→ Actions to take
(a) Set down the passage of the homebuying tips article below between "At an orientation, prospective" and "counseling, visit hud.gov.", inclusive.
(b) Answer these questions using the homebuying tips article below:
(i) How long do orientation and mortgage counseling take?
(ii) What is the typical time period of a mortgage contingency clause?
(iii) How much did Tanacredi's client spend on furniture bought on credit?
(c) Write what comes next in the homebuying tips article below, picking up after its final sentence.

→ Source extract
......
It's almost spring, the traditional start of the homebuying season. Whether you are in the market for your first house or your fifth, the process can be complicated. With paint swatches and tile samples a ways away, what should you be thinking about now? Here are five tips.
1. Attend orientation and mortgage counseling
Attending orientation and mortgage counseling at the beginning of the home-buying process could be the difference between buying an affordable home and getting into financial trouble, says Michelle DiBenedetto, the director of public outreach and special projects for the nonprofit Long Island Housing Partnership in Hauppauge.
It takes an hour-and-a-half and, through the partnership, she says, it costs nothing.
At an orientation, prospective home buyers find out about grants for which they might qualify.
DeBenedetto's colleague Carol Yopp, director of counseling, says prospective buyers should attend orientation and counseling before even contacting a real estate agent. Some agencies charge for certain services, Yopp says, but the Long Island Housing Partnership is a federal Housing and Urban Development-approved housing counseling agency, and it does not. For information about other agencies that offer counseling, visit hud.gov.
Participants in homeownership education and counseling are less likely to default on their mortgages, according to the federal Department of Housing and Urban Development’s Office of Policy Development and Research. Some banks, Yopp says, are “encouraging and even requiring” loan applicants in certain programs to participate in home-buyer education.
The Long Island Housing Partnership also offers online housing counseling through the home-buyer education course "Framework" for a fee. To receive a certificate of completion, students must attend a one-on-one counseling appointment at the end of the program, Yopp notes.
2. Have a mortgage contingency clause, and know what it means for you
Protect yourself — or, more specifically, your down payment, with a mortgage contingency clause, advises attorney Reza Ebrahimi of Long Island law firm Twomey Latham. A mortgage contingency clause allows a prospective buyer who cannot get a mortgage to back out of the deal within a specified time period. Typically, that time period is 30 to 45 days.
When it comes to financial protection throughout the home-buying process, Ebrahimi says a mortgage contingency is “probably the single most important thing.” Otherwise, a prospective buyer who backs out of the deal will lose the down payment.
“The mortgage contingency is the only realistic, practical way to get out of that deal,” Ebrahimi says.
Keystone Realty agent Ryan Tanacredi in East Northport advises clients not to make any substantial purchases from the time they apply for a mortgage to the time they close on the house.
"I've had a client buy $11,000 worth of furniture on credit because their mortgage broker advised them that they would be OK to do so, and then just days before closing they were ordered to pay off the entire balance from the bank," Tanacredi says. "Substantial purchases can alter a buyer's debt-to-income ratios significantly enough that their financial snapshot goes from stable to an unwanted risk in the eyes of a lender."
3. Consider a seller concession
Tiffany Rivera, 29, bought her Patchogue home in the "dead of winter" and with a seller's concession — an agreement that allows a buyer to borrow a bit of extra money from the bank, usually in order to cover closing costs.
"We put down like a bare minimum on this house, but we got in," said Rivera, a Patchogue Chamber of Commerce vice president living with her two children.
If a buyer and seller agree to a $400,000 purchase price but the home appraises for $410,000, the buyer can take a mortgage for $410,000. The bank gives the seller $410,000, and the seller agrees to give the extra $10,000 to the buyer. “At the closing table, the seller gives you a $10,000 check,” explains Stephen King, a real estate agent from Realty Connect USA in Patchogue who represented Rivera. “That way their profit is the agreed-upon $400,000, but you’re taking a mortgage based on the $410,000 purchase price.”
......
→ Available data
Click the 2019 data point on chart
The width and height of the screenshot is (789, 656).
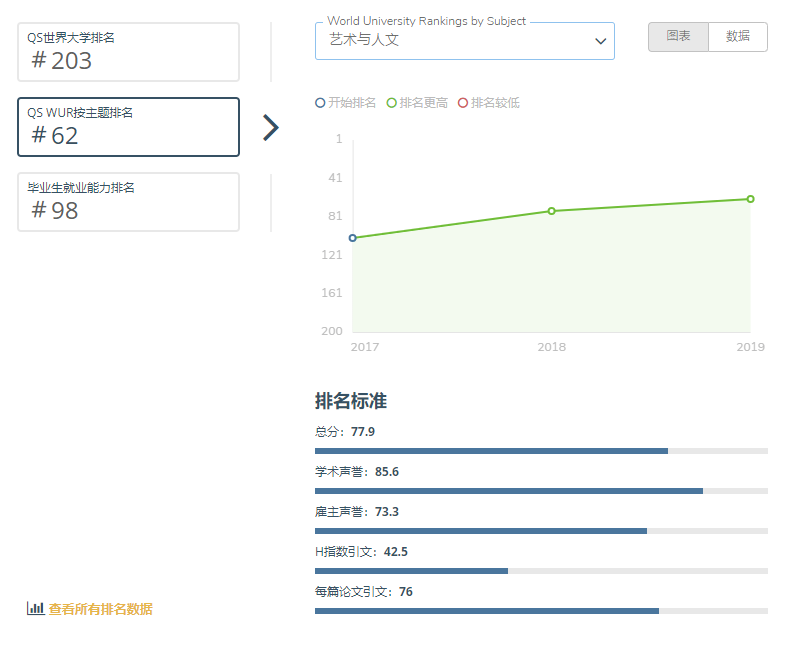pos(750,199)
......
→ Exercise results
(a)
At an orientation, prospective home buyers find out about grants for which they might qualify.
DeBenedetto's colleague Carol Yopp, director of counseling, says prospective buyers should attend orientation and counseling before even contacting a real estate agent. Some agencies charge for certain services, Yopp says, but the Long Island Housing Partnership is a federal Housing and Urban Development-approved housing counseling agency, and it does not. For information about other agencies that offer counseling, visit hud.gov.

(b)
(i) An hour and a half.
(ii) 30 to 45 days.
(iii) $11,000.

(c)
On paper, Rivera, who works as a restaurant manager, put down $4,000 and purchased the house in 2018 for $205,000, she says. The seller accepted a $5,000 concession, so Rivera actually got the house for $200,000.
A seller’s concession can make a huge difference when it comes to keeping some money in your bank account, King says, sometimes covering the purchaser's closing costs. Be aware, though, that some sellers may not accept a concession. If the deal is contingent upon a seller concession going through, the buyer is a risk for the seller, King says.
4. Be wary of short sales and foreclosures
While short sales and foreclosures may look appealing to buyers on a budget, both King and Ebrahimi warn against them.
During foreclosure, the bank that issued the mortgage to the owners of a property is trying to reclaim that property because the owners have not made the necessary payments. A short sale is an alternative to foreclosure — instead of trying to take the property back, the lender gives the owner permission to sell the house for less than what is owed. And each of these situations is sticky.
“Short sales are anything but short,” says King, who has seen people buying a home in a short sale in contract for eight to 10 months before the deal fell through. “The key to short sales is having a great attorney, honestly. Dealing with a bank is a headache.”
And if buying a foreclosure is the only option for you, make sure you do not have time constraints, he says.
Ebrahimi says houses in those situations, while their prices are often appealing, are really only good for investors because of the drawn-out process.
Tanacredi advises a buyer interested in a short sale to consider putting down the least money possible. "I would advise not more than $1,000 if possible," he says "It pains me to witness short sale buyers putting 5 to 10 percent down and [have] it sitting in escrow for three to six months, or longer, not gaining any interest, and then the short sale falls through."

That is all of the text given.